Text shown ::
'''
The next step in the procedure was to drill into my jaw bone to prepare me for an implant. You see I still have baby teeth with no permanent teeth behind them and so once they break at some point in my life, they need to be replaced with implants. It is only one tooth at this point, but there may be others as time goes on. Okay, so back to the drilling. They began to drill into the jaw bone and I felt an energy well up inside me that I cannot explain. It happened so fast and came from my gut on upward and I began choking and crocodile tears flowed. My breathing was so erratic, my body was shaking. The doctor and the hygenist were fast. They pulled everything off me and I sobbed and shook like a child. They thought they were hurting me and that I was able to feel the drill. That's not what the problem was. I was having a PTSD response to the drill.
I couldn't handle the vibration and rattling of my entire skull. I could feel the vibration and rumbling so strongly in the front of my brain that it set me off. I couldn't stop the energy from rising and it just came rushing out of me. There was no way for me to know that I would be triggered like that, but to me it is proof that my body remembers my car accidents. The rumbling, rattling, vibration, is all consistent with a car accident. My brain, my body, my energy remembers and I could not hold it together.
The surgeon at first told me to breathe and then stopped himself and said, "You know what to do better than I do. You are the meditation teacher. Do what you know is best for you and we will give you the time." So I sat in the exam room with a gaping hole in my mouth, numb, crying my eyes out and sobbing out loud. It was such an awful, helpless experience. I texted home and asked for someone to come pick me after the procedure. I knew I couldn't drive home, but I also knew that because there was a gaping hole in my mouth, in my bone, I had to pull myself together to let them finish. I sat for 10-15 minutes or so trying to calm myself down, but the tears and the shaking needed to come out. This is PTSD. This is what it can do.
'''
Exercise objective ::
Reproduce the dental procedure account word for word, starting at the words "The surgeon at" and ending after the words "what it can do.".

Supplied material ::
'''
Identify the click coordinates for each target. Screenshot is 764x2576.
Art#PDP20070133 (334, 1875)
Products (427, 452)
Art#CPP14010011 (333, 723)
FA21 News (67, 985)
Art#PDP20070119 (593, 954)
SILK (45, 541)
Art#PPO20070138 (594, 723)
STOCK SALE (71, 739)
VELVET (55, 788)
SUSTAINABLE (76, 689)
'''
Solution to this exercise ::
The surgeon at first told me to breathe and then stopped himself and said, "You know what to do better than I do. You are the meditation teacher. Do what you know is best for you and we will give you the time." So I sat in the exam room with a gaping hole in my mouth, numb, crying my eyes out and sobbing out loud. It was such an awful, helpless experience. I texted home and asked for someone to come pick me after the procedure. I knew I couldn't drive home, but I also knew that because there was a gaping hole in my mouth, in my bone, I had to pull myself together to let them finish. I sat for 10-15 minutes or so trying to calm myself down, but the tears and the shaking needed to come out. This is PTSD. This is what it can do.